SET TASK: Render the rows starting at the one containing "25) label: 科研项目" and ending at the one containing "145, 916, 158)" as a JSON list of strings, one string per row and no blank lines.

-------- DATASET ROWS --------

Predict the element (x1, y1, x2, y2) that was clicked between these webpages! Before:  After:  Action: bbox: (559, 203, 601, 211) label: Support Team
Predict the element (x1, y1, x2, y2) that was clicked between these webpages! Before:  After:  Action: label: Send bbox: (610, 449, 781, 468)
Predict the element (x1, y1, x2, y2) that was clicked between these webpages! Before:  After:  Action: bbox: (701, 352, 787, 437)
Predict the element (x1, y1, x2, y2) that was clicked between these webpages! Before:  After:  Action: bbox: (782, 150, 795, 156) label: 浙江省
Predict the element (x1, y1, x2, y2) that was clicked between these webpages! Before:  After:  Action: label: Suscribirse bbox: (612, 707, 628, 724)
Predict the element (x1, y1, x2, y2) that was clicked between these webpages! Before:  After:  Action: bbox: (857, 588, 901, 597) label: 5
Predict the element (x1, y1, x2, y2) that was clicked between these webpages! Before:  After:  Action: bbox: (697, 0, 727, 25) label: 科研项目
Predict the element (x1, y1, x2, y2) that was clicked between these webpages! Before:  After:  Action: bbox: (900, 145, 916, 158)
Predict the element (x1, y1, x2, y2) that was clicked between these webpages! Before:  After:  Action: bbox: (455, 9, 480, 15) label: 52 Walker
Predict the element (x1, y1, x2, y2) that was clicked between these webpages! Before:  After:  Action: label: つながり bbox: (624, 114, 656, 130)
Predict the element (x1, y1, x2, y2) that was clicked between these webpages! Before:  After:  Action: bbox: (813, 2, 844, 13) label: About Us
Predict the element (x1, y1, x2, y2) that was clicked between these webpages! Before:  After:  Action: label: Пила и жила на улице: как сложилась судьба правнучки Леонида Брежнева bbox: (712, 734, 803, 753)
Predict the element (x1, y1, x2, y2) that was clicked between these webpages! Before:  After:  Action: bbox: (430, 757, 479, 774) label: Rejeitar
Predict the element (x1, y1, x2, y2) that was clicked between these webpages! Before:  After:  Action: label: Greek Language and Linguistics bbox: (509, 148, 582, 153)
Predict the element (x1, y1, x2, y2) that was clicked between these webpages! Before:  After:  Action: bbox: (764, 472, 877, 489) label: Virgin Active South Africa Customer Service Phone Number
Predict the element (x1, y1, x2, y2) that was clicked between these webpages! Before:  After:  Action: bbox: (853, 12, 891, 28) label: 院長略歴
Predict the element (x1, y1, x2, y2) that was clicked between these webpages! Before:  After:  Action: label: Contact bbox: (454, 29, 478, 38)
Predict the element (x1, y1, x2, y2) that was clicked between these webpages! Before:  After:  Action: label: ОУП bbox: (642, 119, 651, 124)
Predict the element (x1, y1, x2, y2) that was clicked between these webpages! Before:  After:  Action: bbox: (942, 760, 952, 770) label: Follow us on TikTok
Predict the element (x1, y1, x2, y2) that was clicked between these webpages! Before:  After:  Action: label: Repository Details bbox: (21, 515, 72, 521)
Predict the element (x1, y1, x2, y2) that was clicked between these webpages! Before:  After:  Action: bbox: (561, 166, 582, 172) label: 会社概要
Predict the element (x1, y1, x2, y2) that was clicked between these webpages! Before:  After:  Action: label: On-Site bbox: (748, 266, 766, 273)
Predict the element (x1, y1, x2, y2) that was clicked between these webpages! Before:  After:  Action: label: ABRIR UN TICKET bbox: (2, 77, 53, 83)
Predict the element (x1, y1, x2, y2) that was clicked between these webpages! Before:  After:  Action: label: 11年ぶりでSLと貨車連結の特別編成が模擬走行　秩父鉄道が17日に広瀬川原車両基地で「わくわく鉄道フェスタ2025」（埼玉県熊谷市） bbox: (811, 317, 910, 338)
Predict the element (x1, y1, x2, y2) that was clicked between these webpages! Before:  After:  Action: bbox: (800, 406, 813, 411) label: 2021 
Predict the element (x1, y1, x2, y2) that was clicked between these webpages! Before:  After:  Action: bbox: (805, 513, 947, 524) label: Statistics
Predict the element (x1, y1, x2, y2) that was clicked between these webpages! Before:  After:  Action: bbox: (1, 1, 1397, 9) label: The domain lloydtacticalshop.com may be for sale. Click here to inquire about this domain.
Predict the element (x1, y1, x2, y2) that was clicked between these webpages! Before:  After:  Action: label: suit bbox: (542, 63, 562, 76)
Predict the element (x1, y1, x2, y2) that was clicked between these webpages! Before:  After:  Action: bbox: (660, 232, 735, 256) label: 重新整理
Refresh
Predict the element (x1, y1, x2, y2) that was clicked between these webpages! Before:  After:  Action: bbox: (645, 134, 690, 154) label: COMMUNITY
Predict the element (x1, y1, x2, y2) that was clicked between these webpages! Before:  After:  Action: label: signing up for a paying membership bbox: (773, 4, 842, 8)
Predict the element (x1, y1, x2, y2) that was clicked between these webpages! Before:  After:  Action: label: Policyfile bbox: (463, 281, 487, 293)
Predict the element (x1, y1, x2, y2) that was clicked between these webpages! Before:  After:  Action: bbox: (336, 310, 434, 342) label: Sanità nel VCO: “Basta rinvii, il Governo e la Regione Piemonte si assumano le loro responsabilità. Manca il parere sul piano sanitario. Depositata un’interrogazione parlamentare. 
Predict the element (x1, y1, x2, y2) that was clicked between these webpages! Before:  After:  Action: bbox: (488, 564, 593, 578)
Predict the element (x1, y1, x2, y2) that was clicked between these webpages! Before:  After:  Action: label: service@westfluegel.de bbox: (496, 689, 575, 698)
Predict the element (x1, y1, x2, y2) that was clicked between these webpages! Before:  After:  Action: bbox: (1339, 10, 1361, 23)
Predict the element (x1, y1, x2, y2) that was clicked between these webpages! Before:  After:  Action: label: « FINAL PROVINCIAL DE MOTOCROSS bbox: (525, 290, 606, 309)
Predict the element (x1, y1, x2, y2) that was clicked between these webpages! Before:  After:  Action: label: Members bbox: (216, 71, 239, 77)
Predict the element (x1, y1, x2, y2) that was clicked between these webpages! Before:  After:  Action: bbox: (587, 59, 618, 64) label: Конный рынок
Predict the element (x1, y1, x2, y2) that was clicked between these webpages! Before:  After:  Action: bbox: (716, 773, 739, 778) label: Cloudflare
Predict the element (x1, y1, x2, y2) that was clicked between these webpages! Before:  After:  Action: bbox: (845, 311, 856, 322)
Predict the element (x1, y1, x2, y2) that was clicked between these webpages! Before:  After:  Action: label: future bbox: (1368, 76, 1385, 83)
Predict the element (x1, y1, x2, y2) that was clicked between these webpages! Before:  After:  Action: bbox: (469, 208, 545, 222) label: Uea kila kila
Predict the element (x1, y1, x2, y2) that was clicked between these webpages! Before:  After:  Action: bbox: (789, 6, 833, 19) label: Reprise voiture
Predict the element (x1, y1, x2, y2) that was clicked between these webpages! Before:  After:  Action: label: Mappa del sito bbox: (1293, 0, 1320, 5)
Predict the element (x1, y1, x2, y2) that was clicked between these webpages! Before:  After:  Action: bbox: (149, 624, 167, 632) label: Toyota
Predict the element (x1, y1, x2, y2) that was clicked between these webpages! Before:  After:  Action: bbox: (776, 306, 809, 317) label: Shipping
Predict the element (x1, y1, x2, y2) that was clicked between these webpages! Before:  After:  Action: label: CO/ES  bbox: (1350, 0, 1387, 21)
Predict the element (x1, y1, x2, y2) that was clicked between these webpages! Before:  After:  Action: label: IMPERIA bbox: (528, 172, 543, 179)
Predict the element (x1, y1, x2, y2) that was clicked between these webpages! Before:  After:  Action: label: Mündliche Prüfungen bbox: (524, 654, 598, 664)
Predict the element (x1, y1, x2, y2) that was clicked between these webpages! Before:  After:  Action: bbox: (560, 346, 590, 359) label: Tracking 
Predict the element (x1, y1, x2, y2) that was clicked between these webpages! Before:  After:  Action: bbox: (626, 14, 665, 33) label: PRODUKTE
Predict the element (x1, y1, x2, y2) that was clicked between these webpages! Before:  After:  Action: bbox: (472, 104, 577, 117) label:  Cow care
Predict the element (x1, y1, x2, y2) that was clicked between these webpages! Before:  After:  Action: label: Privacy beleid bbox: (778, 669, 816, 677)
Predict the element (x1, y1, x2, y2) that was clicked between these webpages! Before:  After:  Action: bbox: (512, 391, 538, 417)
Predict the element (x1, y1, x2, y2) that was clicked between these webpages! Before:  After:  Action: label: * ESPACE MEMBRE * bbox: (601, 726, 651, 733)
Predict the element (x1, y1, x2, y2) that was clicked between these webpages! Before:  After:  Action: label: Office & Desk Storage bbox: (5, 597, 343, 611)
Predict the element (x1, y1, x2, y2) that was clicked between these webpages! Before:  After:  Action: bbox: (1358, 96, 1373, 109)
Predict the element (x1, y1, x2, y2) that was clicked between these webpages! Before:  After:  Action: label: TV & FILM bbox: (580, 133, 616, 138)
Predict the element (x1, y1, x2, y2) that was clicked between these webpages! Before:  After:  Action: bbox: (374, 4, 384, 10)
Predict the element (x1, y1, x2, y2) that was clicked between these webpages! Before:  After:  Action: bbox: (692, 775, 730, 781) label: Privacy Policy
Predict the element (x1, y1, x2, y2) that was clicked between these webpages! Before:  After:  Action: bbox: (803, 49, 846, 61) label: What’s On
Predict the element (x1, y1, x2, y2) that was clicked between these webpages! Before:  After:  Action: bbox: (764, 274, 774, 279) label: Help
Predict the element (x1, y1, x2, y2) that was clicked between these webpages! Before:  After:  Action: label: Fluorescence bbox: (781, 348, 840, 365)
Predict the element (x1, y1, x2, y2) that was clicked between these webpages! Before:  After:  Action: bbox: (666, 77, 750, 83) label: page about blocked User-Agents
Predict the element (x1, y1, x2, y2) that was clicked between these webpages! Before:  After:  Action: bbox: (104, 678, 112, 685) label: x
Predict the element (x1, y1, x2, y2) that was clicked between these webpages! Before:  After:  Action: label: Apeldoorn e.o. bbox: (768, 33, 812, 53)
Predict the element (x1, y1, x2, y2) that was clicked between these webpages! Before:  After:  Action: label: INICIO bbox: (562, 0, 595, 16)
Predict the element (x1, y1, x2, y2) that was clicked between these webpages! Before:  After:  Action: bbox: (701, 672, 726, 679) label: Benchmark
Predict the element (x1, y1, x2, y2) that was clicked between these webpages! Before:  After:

--------

ANSWER TO THE TASK:
[
  "Predict the element (x1, y1, x2, y2) that was clicked between these webpages! Before:  After:  Action: bbox: (697, 0, 727, 25) label: 科研项目",
  "Predict the element (x1, y1, x2, y2) that was clicked between these webpages! Before:  After:  Action: bbox: (900, 145, 916, 158)"
]